On the efficiency of mitigation measures in reducing the amplified response at transition zones in railway tracks: tuned mass dampers, auxiliary rails, and under-sleeper pads

Abstract

In transition zones, railway tracks experience significant inhomogeneity in their mechanical properties—more specifically in vertical stiffness. In such areas, conventional tracks (soft tracks) are typically encountered with other engineering structures with noticeably larger stiffness, such as bridges and culverts (stiff tracks). This inhomogeneity together with the passage of high-speed trains leads to amplification in dynamic response, which in turn results in faster degradation and higher cost of maintenance at transition zones. In practice, various mitigation measures have been adopted which have led to improvement in track performance to a certain degree.

This thesis is mainly focused on the feasibility of using the tuned mass damper (TMD), as a novel mitigation measure, for improving the aforementioned undesired behavior. Additionally, the efficiency of two already existing corrective measures, namely auxiliary rail and under sleeper pad (USP), is investigated at transition zone.

The track is modeled as an infinite one-dimensional Euler-Bernoulli beam resting on a piecewise-homogeneous and continuously distributed Kelvin foundation. For each mitigation measure, semi-analytical solutions are derived through the Fourier transform method.
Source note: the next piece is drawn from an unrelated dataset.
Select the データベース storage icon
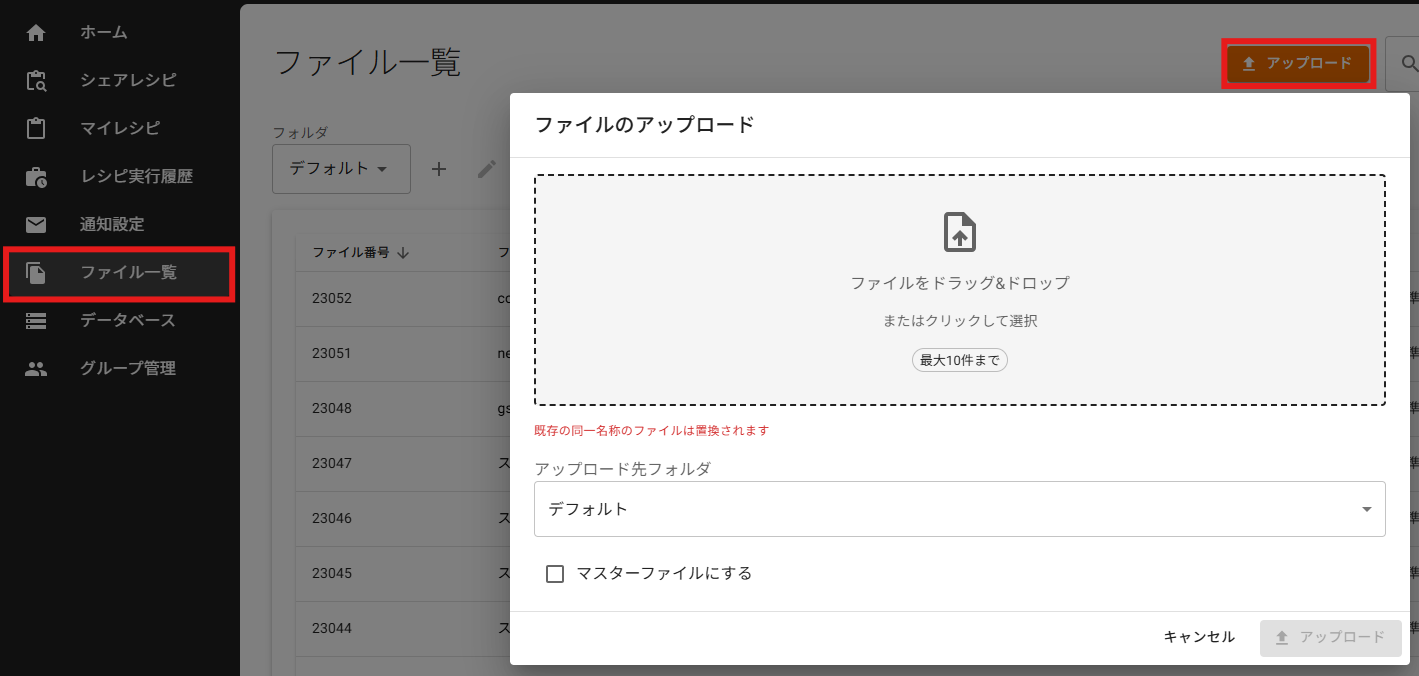Screen dimensions: 1419x676 click(x=36, y=320)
Regarding TMD analysis, mechanical parameters are optimized by an evolutionary algorithm (NSGA-II), in which the discrepancy between the soft and the stiff tracks’ wavenumbers is minimized. In regard to auxiliary rail, two configurations with multiple number of extra rails (ERs) are evaluated; ERs over soft track only, and ERs over all domains. Additionally, USPs with different stiffness are considered for their arrangement along the track. The efficiency corresponding to each mitigation measure is mainly evaluated through dynamic amplification factor (DAF) and power input.

The system with TMD demonstrates a significant reduction in DAF amplitude corresponding to the load velocity for which the optimization is performed. This improvement is also evident for velocities close to the aforementioned load speed. In fact, the addition of TMD results in presence of a free propagating wave behind the load and decreasing the critical velocity in the corresponding system. The outcomes corresponding to power input suggest a significant reduction in potential damage to the foundation due to the employment of TMD.

Furthermore, the application of ER leads to improvement in dynamic performance of the track by increasing the critical velocity to a larger value, at which the corresponding DAF indicates no reduction. In addition, considering more than one ER along the track does not lead to a noticeably better result compared to when only one ER is added. Moreover, applying ER over soft track leads to inhomogeneity in bending stiffness and mass corresponding to the beam element at transition point. Therefore, the system with ER over all domains indicates a better dynamic behavior. Potentially, less damage to the foundation can be signified in the system with ER according to the power input response.

Finally, USP can significantly affect the equivalent stiffness of the track. It is concluded that the efficiency of USPs in mitigating the amplified response is strongly dependent on their stiffness and arrangement along the track, as well as the stiffness variation in the supporting structure; improper design of USPs alignment can adversely result in even more amplified responses.